Embedding type names (not schemas) in list_environments is the right trade-off: the names are always small regardless of how complex the schemas are, and knowing which types exist in which environment is prerequisite to any subsequent schema fetch. This avoids a redundant list_process_types(env_id) call while keeping the response bounded.

These responses stay small regardless of how many versions a process has run, how large its logs are, or how many instrument configurations a process type supports.

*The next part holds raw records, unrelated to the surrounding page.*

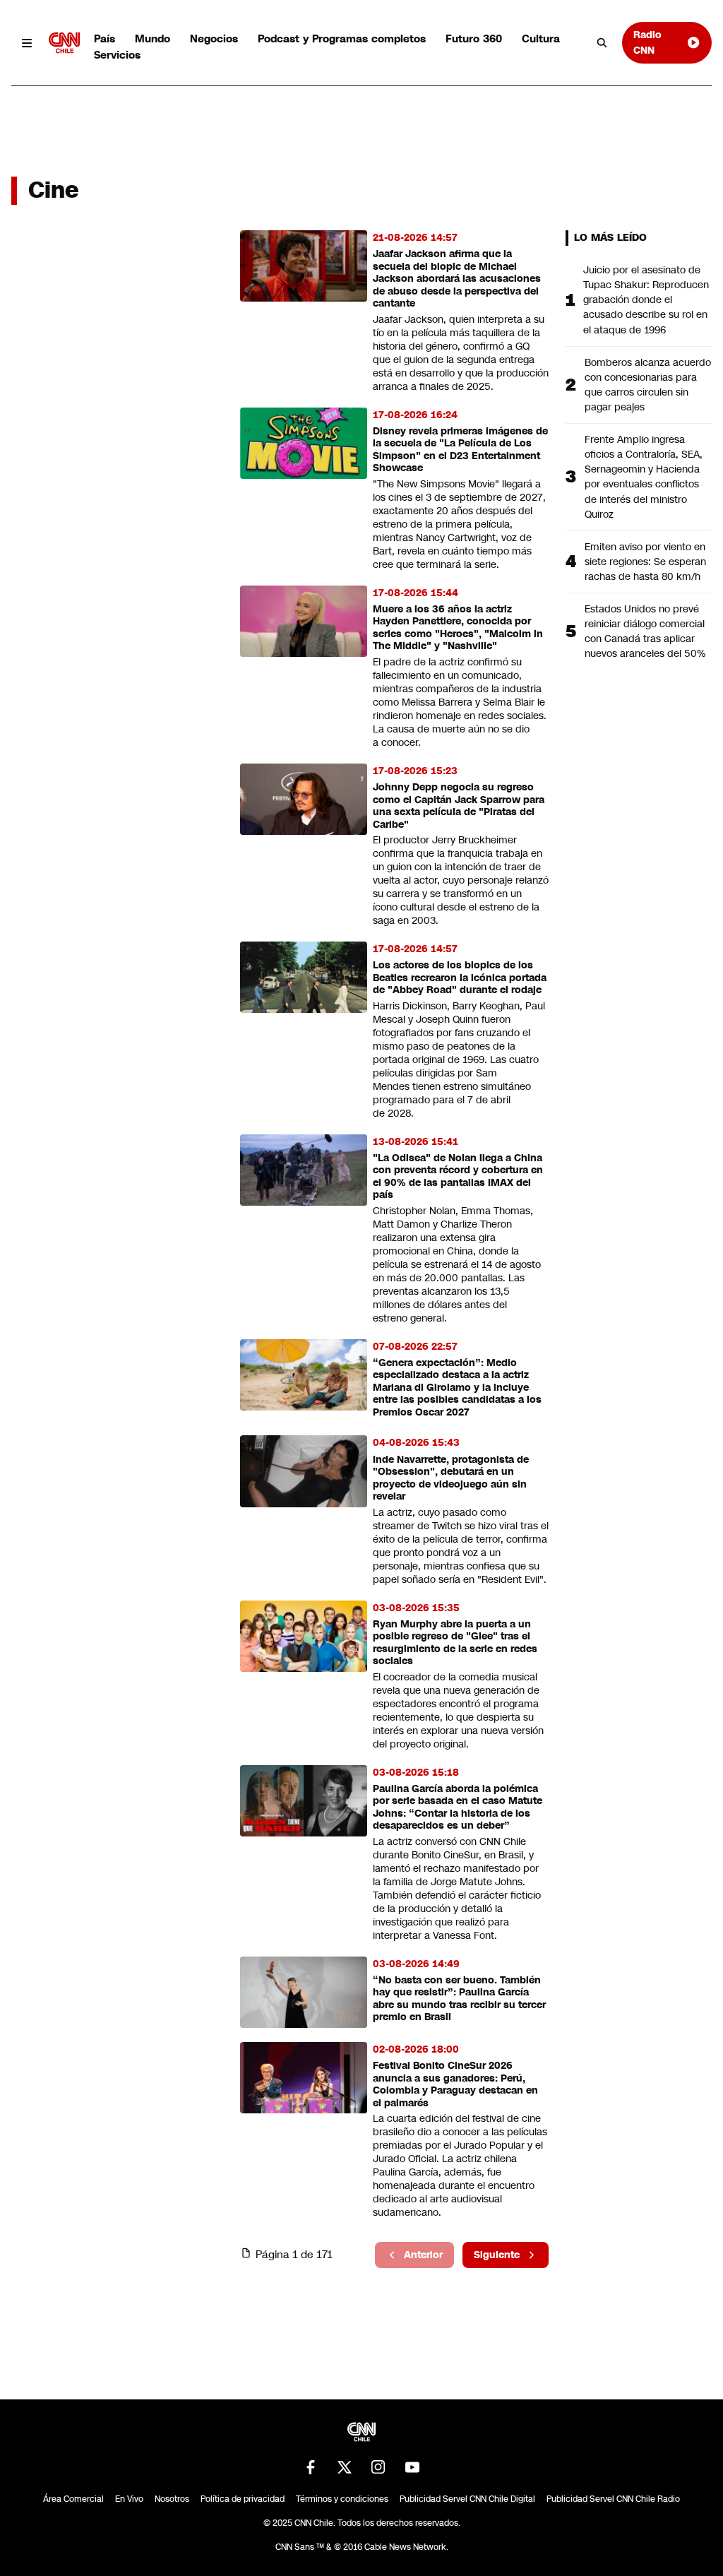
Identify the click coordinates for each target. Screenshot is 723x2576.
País (104, 38)
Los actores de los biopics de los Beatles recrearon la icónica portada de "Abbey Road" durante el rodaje (459, 977)
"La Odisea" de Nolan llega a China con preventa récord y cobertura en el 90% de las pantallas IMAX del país (458, 1176)
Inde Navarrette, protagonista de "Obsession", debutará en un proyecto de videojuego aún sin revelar (451, 1478)
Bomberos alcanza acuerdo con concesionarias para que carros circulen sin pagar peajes (648, 384)
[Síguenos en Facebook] (310, 2467)
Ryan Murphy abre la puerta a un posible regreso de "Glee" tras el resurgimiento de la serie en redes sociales (455, 1643)
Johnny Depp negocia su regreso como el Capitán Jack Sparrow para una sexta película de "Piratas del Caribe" (458, 805)
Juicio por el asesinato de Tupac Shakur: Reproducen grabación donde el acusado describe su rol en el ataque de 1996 (646, 299)
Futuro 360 (474, 38)
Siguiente (497, 2255)
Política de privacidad (243, 2499)
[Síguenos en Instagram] (378, 2467)
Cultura (541, 38)
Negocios (214, 38)
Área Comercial (73, 2499)
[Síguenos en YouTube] (412, 2467)
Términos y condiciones (342, 2499)
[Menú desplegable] (27, 43)
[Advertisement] (117, 1040)
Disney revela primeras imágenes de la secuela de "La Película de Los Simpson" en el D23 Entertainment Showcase (460, 450)
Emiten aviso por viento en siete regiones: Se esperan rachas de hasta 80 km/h (645, 561)
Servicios (117, 54)
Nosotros (172, 2499)
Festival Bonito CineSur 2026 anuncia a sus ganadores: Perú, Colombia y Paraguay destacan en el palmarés (455, 2084)
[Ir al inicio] (64, 43)
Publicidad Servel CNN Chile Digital (467, 2499)
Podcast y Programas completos (342, 38)
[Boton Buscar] (602, 43)
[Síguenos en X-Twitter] (344, 2467)
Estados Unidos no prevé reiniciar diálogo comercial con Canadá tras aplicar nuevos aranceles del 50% (645, 631)
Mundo (152, 38)
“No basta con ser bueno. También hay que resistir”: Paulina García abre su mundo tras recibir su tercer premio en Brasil (459, 1998)
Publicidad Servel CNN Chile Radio (613, 2499)
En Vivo (129, 2499)
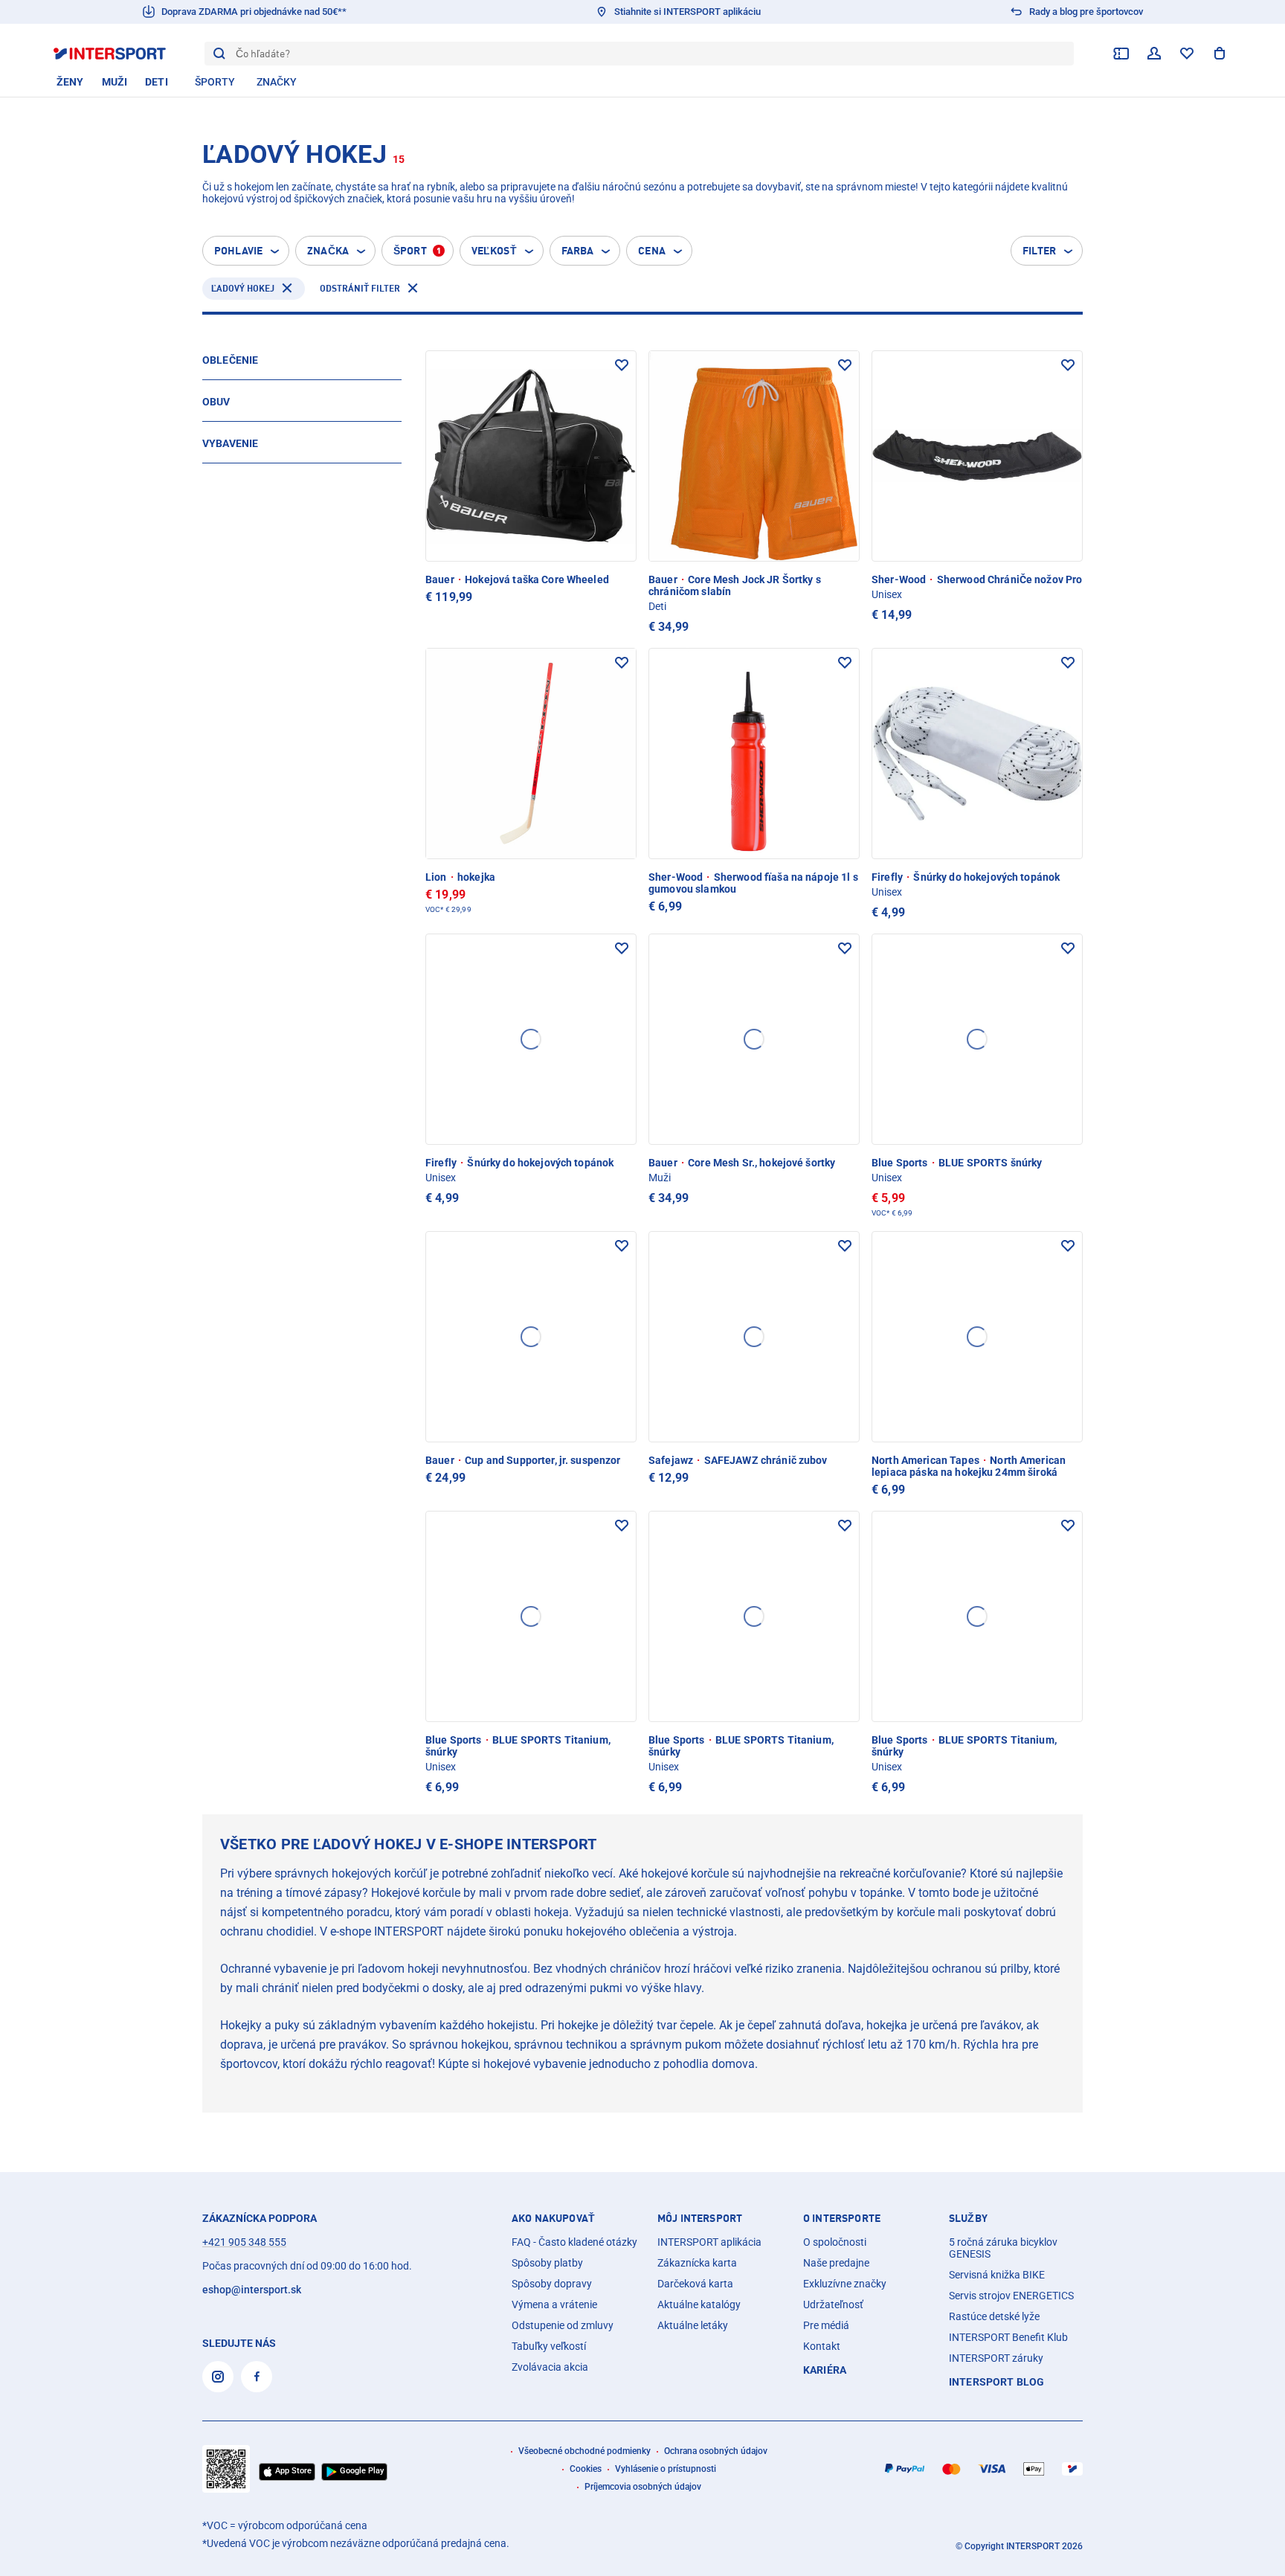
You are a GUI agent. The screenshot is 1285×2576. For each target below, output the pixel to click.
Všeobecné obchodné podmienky (584, 2451)
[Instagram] (218, 2376)
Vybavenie (230, 443)
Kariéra (824, 2370)
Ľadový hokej (242, 288)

Level 2 — Single-resource detail (one round trip per resource of interest)

Tool Returns Notes
get_process(process_id) {id, name, type, versions: [{version, state, created_at, parameters, outputs: {name → dataset_id}}]} No logs — fetched separately; outputs as dataset IDs not URLs
get_process_type_schema(env_id, type_name) Full JSON Schema for that one type Per-environment-per-type matches the data model exactly; env_id + type_name together identify a schema uniquely. Even the largest schemas (~44KB, ~11K tokens) are well within a 200K context window at 5.5% — no recursive exploration or further breakdown needed.
get_dataset(dataset_id) {id, url, mime_type, parts, produced_by: {process_id, version}} Existing tool; already correct

Level 3 — Sub-resource / paginated (for large data within a resource)

Tool Parameters Returns
get_process_logs(process_id, version) Add tail=N and offset+limit Log entries, paginated
get_dataset_data(dataset_id) Existing; add columns, offset, limit Row data, column-filtered
get_dataset_geography(dataset_id) Existing; add spatial bbox filter Geometry data

What this changes from current behaviour

Current behaviour Ideal behaviour
list_environments embeds all process type schemas (260KB) Returns [{id, name}] only; schemas fetched via get_process_type_schema
list_processes embeds logs in every version (95% of payload) Returns summary row per process; logs fetched via get_process_logs
list_processes embeds full parameters in every version Parameters in get_process only
No single-process GET get_process(process_id) returns full version history without logs
get_process_logs returns all log lines at once Accepts tail / offset+limit
Outputs stored as full URLs Stored as dataset IDs; URL resolved via get_dataset

Round-trip cost for common agent tasks

Task Current Ideal
Check if a process finished 1 call → 73KB overflow → disk grep list_processes(project_id) → small list, read latest_state
Get schema for one process type 1 call → 260KB overflow → sub-agent list_process_types(env_id) + get_process_type_schema(env_id, name) → 2 calls, ~1KB total
Diagnose a failed run (last 50 log lines) get_process_logs → all lines, may overflow get_process_logs(id, version, tail=50) → bounded response
Chain two processes (output → input) list_processes overflow → grep for output URL → pass URL get_process(id) → read outputs.result dataset_id → get_dataset(id) → pass url
Check parameters of the last 3 runs list_processes overflow → grep 3× get_process(id) → read versions[-3:] parameters inline

The two-level pattern adds at most one extra round trip compared to eager embedding, while bounding every individual response to a size an LLM context window can hold without assistance.


Architectural Note

The MCP was auto-generated from the FastAPI OpenAPI spec via fastapi-mcp. This approach produces correct tools quickly, but REST API design and LLM tool design have different optimization targets:

The problems above (over-fetching, missing single-resource lookup, no log pagination) are classic REST patterns that work well when the client is stateful and can cache, paginate, and compose efficiently. An LLM context window cannot cache between turns, has a hard token budget per response, and needs atomic operations rather than multi-step compositions.

The highest-value fix is not adding more tools — it is making logs opt-in in list_processes responses and adding a single-process GET endpoint. These two changes eliminate the context overflow that forces every other workaround and unlock the monitoring capabilities already present in the data model.